I want to ask you this today: What do you hunger for most?
Some of us hunger for food. Some hunger for approval. Some hunger for control. Some hunger for sexual desire. Some hunger for comfort.
Fasting exposes what rules us. It tests whether our appetites have become our master.
Maybe the reason fasting feels so radical is because it unmasks our idols. It shows us how much we really love our own comfort more than God. It forces us to face the question: Do I really hunger for God above everything else?
And here’s the good news: the Father promises reward. It’s not always in the way we expect, but it’s always in the way we need. It’s a deeper relationship with Him. So when Jesus says, “Your Father who sees in secret will reward you,” He is promising that fasting will never be wasted. You may not get the applause of people, but you will get the presence of God.
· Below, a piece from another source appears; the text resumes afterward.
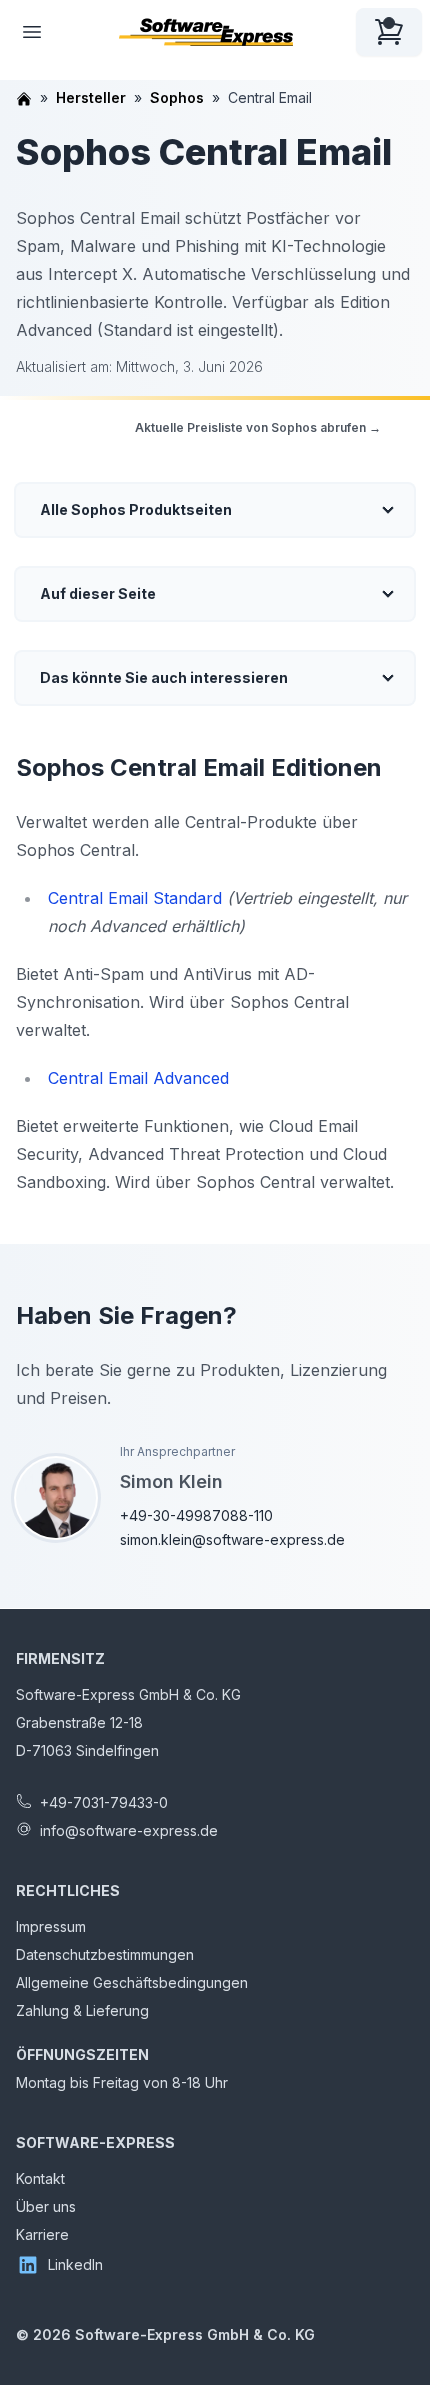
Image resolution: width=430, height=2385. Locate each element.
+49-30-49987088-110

And that is better than anything you could eat.
So, the question is not, “Should I fast?” The question is, “Do I desire God enough to fast?”
[1] https://www.guinnessworldrecords.com/world-records/78789-longest-survival-without-food
[2] Donald S. Whitney, Spiritual Disciplines for the Christian Life, rev. and updated ed. (Colorado Springs, CO: NavPress, 2014), 192.
[3] Exodus 34:28; Deuteronomy 9:9
[9] D. Martyn Lloyd-Jones, Studies in the Sermon on the Mount (Wm. B. Eerdmans, 1959), 38.
[10] https://www.ers.usda.gov/data-products/chart-gallery/chart-detail?chartId=58376
[11] Whitney, Spiritual Disciplines for the Christian Life, 192.
[12] D.A. Carson, The Sermon on the Mount: An Evangelical Exposition of Matthew 5-7 (Baker Book House, 1978), 72.
[13] Carson, The Sermon on the Mount, 72
[14] Lloyd-Jones, Studies in the Sermon on the Mount, 39.
[15] Whitney, Spiritual Disciplines for the Christian Life, 197.